The system selects a final planned trajectory for the autonomous vehicle from the prediction output (step 208). For example, the system can perform this selection as described above.

The system controls the autonomous vehicle using the final planned trajectory (step 210). That is, the system can provide the final planned trajectory to a controller for the autonomous vehicle, which can translate the trajectory into control inputs for the control systems of the autonomous vehicle and then apply the control inputs to cause the autonomous vehicle to move in the environment.

FIG. 3 shows an example 300 of the architecture of the prediction neural network.

As shown in the example of FIG. 3, the prediction neural network includes an encoder neural network 320 and a decoder neural network 330.

The encoder neural network 320 processes the scene data to generate an encoded representation of the scene data. The encoded representation of the scene data generally includes a set of one or more vectors of numerical values that represent the scene data.

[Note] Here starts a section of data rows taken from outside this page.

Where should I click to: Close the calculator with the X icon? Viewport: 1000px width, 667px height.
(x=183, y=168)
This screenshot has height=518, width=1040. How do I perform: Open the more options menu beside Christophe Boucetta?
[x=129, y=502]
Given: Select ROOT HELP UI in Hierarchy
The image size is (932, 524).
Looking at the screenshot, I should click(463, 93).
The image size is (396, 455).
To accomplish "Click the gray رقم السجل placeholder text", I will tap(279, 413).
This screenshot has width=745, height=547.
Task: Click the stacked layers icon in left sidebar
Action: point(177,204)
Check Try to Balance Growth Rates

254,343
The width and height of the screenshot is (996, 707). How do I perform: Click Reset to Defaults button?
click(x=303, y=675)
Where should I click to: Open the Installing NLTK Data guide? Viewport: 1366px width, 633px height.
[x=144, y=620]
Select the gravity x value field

In the example of FIG. 3, the encoder neural network 320 receives as input pre-processed feature tensors for different modalities of tokens. The different modalities of tokens can include, e.g., agent states for the autonomous vehicle and the other agents in the environment, static road graph features, dynamic road graph features, and so on.

The encoder neural network 320 can have any appropriate architecture that allows the encoder neural network 320 to map the scene data to the encoded representation. For example, the encoder neural network 320 can include any of: convolutional layers, fully-connected layers, recurrent layers, Transformer layers, multi-context gating layers, and so on.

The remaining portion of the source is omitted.